• _EXERCISE INSTRUCTIONS_:
Give the listing as a Markdown table with two columns, Number and Entry, numbering each line and leaving out blank ones. Begin at the line that has "Given: Expand the" and stop after the line that has "should pyautogui.click(x=258, y=322).".

• _DATASET ROWS_:
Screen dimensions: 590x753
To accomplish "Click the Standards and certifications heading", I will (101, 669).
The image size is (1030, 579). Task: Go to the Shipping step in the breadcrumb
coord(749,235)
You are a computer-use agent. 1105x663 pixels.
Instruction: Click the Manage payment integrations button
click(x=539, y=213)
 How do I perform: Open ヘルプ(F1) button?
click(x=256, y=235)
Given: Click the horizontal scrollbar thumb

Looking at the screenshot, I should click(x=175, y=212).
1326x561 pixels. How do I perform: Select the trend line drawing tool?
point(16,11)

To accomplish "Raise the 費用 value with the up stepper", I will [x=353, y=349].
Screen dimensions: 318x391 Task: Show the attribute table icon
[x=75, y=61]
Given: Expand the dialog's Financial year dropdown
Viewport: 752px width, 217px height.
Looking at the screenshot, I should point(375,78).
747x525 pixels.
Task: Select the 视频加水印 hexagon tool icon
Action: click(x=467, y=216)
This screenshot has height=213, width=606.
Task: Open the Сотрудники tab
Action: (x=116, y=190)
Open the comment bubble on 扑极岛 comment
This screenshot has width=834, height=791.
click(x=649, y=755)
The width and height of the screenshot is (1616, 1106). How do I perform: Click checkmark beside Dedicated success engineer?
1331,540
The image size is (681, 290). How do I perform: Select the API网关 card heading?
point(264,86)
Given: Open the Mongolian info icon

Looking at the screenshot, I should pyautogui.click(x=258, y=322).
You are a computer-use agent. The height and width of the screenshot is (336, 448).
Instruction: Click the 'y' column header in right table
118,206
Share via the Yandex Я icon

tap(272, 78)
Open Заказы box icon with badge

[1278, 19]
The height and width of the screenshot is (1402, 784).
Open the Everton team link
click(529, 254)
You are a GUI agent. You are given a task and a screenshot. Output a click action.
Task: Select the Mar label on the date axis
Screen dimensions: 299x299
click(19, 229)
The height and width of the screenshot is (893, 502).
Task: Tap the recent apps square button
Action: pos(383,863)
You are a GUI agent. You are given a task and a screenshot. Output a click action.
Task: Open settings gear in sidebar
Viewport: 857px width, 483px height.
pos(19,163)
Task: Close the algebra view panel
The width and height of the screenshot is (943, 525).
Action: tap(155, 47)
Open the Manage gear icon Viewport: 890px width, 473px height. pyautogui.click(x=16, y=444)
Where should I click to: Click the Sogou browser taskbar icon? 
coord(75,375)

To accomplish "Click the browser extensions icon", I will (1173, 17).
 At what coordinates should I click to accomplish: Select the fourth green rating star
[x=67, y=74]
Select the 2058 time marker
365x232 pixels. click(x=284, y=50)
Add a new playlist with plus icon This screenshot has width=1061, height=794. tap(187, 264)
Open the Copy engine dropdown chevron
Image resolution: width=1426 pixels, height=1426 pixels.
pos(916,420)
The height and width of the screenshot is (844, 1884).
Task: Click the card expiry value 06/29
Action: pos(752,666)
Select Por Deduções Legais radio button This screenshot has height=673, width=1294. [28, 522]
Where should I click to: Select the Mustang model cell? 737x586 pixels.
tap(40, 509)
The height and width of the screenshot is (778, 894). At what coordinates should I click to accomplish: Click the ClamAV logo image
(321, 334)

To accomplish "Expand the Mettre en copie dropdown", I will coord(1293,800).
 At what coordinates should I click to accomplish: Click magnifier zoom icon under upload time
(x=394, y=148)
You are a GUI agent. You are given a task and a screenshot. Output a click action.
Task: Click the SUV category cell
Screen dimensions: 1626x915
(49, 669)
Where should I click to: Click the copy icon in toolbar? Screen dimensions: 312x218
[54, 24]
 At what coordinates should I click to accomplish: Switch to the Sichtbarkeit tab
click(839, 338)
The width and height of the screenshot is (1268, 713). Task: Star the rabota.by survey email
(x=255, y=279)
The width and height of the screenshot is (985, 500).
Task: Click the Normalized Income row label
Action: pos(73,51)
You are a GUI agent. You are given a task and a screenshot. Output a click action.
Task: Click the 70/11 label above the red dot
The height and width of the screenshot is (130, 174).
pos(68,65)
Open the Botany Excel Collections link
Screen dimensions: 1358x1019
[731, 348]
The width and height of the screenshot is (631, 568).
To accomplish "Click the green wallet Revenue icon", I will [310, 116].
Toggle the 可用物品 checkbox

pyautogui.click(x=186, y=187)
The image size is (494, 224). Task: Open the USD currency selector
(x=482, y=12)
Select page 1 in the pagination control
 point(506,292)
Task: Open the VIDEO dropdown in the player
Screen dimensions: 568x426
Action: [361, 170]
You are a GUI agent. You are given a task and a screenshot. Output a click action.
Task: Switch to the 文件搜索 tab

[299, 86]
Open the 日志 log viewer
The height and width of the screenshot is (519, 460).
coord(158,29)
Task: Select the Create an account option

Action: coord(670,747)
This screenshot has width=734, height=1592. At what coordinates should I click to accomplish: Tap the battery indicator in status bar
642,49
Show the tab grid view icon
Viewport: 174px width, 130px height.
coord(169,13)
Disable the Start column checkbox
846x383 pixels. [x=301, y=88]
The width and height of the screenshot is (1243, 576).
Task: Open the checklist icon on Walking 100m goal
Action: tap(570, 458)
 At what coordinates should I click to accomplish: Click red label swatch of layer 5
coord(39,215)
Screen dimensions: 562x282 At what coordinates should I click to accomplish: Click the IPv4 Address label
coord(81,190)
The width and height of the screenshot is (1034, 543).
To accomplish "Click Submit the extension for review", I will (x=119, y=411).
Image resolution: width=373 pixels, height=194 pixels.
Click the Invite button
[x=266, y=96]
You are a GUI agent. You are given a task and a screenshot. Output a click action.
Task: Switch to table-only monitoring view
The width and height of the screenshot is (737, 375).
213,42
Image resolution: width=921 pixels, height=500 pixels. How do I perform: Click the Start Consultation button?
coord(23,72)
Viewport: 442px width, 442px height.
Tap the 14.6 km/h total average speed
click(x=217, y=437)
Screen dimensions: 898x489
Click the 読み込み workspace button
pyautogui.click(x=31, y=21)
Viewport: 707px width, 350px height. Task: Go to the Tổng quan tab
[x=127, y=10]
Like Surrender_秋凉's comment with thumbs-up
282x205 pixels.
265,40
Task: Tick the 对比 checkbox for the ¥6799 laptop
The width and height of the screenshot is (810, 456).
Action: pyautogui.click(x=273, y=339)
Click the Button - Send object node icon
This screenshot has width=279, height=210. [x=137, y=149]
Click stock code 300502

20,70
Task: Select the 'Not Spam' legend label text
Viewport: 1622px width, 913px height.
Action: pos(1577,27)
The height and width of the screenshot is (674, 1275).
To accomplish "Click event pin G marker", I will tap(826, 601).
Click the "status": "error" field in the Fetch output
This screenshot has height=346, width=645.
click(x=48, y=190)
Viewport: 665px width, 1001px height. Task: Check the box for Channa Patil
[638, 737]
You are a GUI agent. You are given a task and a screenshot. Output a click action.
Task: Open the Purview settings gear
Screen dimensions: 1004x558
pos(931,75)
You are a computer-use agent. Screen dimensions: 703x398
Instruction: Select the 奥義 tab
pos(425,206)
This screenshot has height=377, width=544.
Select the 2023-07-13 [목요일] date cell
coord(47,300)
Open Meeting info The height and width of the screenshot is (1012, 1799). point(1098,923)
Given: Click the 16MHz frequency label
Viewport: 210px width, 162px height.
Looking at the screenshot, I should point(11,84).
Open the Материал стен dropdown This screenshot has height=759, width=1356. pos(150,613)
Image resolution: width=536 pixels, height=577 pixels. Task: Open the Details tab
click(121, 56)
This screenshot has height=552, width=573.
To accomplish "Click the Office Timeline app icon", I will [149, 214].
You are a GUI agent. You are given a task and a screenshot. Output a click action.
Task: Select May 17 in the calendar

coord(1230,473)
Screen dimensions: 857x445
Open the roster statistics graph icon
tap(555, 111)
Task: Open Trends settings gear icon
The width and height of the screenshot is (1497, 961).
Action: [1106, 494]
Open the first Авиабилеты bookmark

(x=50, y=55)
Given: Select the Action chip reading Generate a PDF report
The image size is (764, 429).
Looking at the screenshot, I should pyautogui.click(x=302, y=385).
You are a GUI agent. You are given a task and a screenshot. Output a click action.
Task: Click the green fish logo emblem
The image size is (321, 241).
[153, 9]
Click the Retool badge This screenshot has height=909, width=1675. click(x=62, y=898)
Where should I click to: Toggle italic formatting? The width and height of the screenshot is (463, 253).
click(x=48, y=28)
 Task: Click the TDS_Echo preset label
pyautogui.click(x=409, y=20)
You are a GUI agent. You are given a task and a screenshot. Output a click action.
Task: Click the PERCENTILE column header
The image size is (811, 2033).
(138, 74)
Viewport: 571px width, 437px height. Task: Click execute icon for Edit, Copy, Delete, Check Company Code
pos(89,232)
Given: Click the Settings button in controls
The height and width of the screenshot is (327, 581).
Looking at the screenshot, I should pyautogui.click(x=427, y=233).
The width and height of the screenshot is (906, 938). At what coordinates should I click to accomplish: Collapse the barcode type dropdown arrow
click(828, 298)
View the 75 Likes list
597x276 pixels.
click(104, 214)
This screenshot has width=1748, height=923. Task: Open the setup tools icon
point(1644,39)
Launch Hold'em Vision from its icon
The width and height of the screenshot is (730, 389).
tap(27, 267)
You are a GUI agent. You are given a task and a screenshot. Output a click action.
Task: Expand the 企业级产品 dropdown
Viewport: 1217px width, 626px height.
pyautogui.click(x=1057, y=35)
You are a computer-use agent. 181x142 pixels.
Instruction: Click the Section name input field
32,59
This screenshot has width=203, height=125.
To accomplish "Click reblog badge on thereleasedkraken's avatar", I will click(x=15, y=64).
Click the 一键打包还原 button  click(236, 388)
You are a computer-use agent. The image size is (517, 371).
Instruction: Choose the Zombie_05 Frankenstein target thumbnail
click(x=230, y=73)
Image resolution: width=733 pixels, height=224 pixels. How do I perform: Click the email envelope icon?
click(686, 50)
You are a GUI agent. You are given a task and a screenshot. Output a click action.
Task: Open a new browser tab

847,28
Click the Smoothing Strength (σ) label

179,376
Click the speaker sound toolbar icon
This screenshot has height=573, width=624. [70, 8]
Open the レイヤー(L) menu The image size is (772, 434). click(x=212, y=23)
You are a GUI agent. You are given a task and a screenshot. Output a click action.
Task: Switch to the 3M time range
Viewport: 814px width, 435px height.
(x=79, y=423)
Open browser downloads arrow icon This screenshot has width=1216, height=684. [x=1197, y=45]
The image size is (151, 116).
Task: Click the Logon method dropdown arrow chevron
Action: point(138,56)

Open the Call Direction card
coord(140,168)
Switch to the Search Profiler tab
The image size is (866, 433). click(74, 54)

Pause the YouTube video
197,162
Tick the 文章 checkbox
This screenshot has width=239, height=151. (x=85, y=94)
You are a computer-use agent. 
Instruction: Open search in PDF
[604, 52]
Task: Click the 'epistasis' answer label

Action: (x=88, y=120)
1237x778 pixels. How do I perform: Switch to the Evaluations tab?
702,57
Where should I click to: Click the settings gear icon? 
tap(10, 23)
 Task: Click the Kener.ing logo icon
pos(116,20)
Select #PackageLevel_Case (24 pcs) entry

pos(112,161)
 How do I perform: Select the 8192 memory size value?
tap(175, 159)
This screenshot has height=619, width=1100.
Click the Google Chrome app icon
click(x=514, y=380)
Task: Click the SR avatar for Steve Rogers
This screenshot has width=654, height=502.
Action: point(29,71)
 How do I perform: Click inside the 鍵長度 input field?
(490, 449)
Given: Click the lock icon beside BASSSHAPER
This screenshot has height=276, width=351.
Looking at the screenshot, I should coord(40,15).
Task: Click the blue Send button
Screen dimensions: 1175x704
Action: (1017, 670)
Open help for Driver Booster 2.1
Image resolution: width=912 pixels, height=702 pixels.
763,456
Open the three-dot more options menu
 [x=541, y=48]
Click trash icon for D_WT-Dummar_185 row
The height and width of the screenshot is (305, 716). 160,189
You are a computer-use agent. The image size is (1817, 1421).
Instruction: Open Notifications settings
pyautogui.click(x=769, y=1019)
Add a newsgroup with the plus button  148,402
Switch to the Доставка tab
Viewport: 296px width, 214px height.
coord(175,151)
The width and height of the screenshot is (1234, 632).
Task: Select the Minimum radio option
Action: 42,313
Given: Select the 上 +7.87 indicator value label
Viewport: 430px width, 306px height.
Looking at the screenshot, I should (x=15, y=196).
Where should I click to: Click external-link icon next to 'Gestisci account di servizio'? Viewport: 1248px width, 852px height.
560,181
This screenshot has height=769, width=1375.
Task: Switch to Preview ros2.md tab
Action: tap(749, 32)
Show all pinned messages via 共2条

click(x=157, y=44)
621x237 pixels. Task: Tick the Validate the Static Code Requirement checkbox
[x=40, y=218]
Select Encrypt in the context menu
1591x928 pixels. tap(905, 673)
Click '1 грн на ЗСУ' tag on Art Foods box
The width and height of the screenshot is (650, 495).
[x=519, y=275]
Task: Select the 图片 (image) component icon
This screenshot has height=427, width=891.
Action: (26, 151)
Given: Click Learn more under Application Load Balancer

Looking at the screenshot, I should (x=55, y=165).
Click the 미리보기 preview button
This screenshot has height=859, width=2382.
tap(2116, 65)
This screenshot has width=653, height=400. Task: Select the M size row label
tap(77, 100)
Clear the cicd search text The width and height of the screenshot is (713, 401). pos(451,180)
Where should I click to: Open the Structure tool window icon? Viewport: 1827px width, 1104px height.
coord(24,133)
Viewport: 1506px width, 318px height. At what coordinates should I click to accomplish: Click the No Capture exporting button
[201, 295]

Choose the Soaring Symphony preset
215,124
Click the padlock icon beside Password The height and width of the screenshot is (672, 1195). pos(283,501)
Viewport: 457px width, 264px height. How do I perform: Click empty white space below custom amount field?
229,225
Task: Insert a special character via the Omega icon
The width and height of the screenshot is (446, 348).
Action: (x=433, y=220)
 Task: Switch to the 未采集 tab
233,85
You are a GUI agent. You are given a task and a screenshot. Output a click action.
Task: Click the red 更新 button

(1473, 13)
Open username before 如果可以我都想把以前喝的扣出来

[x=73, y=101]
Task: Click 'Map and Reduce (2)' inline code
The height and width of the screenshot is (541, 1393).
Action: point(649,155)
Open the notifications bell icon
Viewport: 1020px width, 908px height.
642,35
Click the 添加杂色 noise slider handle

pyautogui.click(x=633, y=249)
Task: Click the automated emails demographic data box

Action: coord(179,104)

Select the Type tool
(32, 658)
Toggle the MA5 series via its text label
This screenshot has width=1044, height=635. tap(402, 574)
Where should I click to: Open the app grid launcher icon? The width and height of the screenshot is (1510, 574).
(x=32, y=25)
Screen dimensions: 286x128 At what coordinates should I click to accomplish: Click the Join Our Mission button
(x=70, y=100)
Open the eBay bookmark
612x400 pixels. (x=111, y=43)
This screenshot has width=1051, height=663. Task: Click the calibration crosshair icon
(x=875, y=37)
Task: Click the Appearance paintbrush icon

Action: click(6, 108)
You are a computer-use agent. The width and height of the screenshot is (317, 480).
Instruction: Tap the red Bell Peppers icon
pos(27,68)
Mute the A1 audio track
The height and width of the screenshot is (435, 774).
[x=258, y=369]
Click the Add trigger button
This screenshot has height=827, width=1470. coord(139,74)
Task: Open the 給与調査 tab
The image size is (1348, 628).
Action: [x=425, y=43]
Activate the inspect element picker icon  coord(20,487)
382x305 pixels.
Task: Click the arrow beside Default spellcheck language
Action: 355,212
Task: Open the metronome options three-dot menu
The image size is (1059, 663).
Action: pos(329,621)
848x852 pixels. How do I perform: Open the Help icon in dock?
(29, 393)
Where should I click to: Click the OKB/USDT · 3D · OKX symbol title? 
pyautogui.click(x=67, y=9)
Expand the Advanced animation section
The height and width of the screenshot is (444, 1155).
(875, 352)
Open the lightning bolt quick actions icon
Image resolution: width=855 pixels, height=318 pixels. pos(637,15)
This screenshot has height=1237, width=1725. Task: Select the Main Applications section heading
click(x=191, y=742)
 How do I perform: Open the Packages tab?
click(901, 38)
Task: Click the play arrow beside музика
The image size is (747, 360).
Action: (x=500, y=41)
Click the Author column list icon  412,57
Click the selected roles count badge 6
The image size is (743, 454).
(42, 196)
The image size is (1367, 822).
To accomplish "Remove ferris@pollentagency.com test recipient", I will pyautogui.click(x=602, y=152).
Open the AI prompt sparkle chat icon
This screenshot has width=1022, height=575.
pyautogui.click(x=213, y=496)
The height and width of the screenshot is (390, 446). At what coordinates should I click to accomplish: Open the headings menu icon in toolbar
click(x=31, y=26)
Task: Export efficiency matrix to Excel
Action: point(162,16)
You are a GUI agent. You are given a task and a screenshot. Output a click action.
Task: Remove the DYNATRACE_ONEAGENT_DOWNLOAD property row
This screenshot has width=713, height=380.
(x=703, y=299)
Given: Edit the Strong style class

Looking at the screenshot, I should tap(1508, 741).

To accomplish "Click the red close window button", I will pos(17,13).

• _FINAL ANSWER_:
| Number | Entry |
|---|---|
| 1 | Given: Expand the dialog's Financial year dropdown |
| 2 | Viewport: 752px width, 217px height. |
| 3 | Looking at the screenshot, I should point(375,78). |
| 4 | 747x525 pixels. |
| 5 | Task: Select the 视频加水印 hexagon tool icon |
| 6 | Action: click(x=467, y=216) |
| 7 | This screenshot has height=213, width=606. |
| 8 | Task: Open the Сотрудники tab |
| 9 | Action: (x=116, y=190) |
| 10 | Open the comment bubble on 扑极岛 comment |
| 11 | This screenshot has width=834, height=791. |
| 12 | click(x=649, y=755) |
| 13 | The width and height of the screenshot is (1616, 1106). How do I perform: Click checkmark beside Dedicated success engineer? |
| 14 | 1331,540 |
| 15 | The image size is (681, 290). How do I perform: Select the API网关 card heading? |
| 16 | point(264,86) |
| 17 | Given: Open the Mongolian info icon |
| 18 | Looking at the screenshot, I should pyautogui.click(x=258, y=322). |